# Task material
— begin —

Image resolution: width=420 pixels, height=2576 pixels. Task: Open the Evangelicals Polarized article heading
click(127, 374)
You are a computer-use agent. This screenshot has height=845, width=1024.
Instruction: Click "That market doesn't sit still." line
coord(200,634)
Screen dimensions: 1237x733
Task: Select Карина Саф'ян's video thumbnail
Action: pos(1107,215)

— end —
— begin —

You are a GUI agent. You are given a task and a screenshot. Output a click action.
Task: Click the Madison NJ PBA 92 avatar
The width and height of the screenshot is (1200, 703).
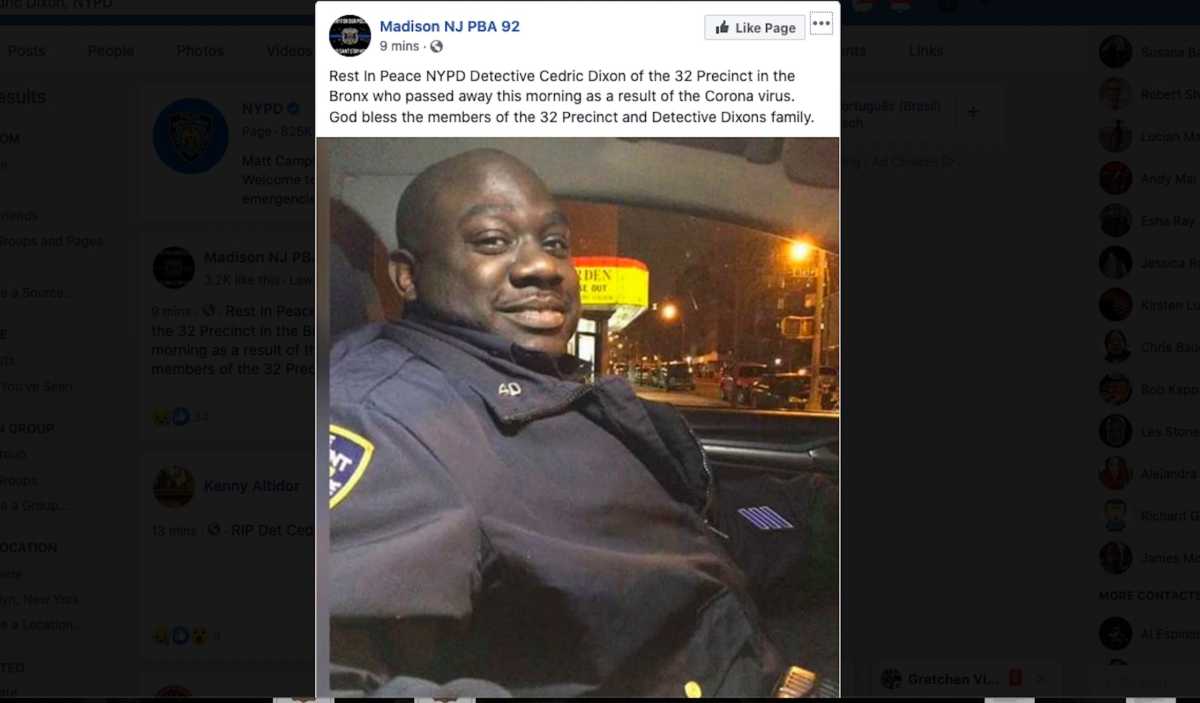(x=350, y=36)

— end —
— begin —

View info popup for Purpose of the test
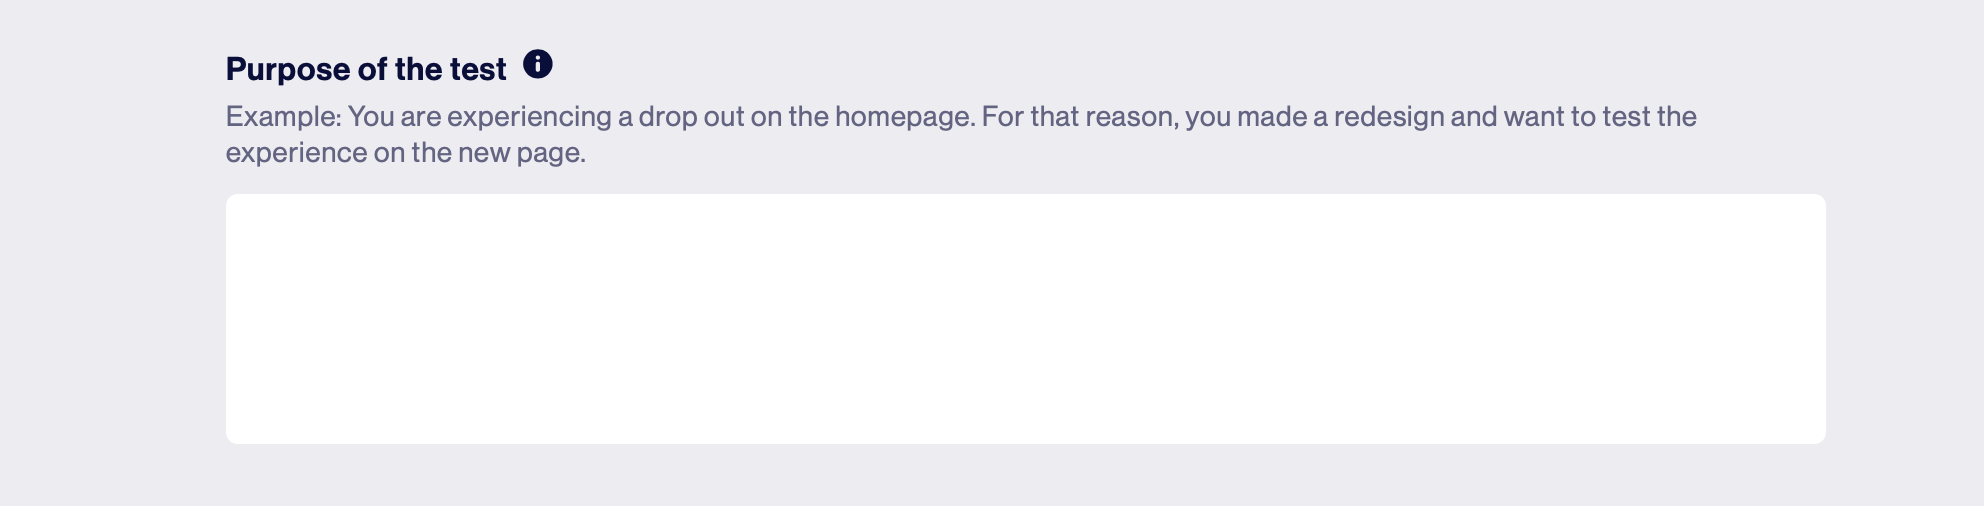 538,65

— end —

# Problem details
Can you repeat, word for word, the stretch of the listing from the line containing "Image resolution: width=420" through the line containing "Action: pos(1107,215)", with both of those lines included?

# Exercise output
Image resolution: width=420 pixels, height=2576 pixels. Task: Open the Evangelicals Polarized article heading
click(127, 374)
You are a computer-use agent. This screenshot has height=845, width=1024.
Instruction: Click "That market doesn't sit still." line
coord(200,634)
Screen dimensions: 1237x733
Task: Select Карина Саф'ян's video thumbnail
Action: pos(1107,215)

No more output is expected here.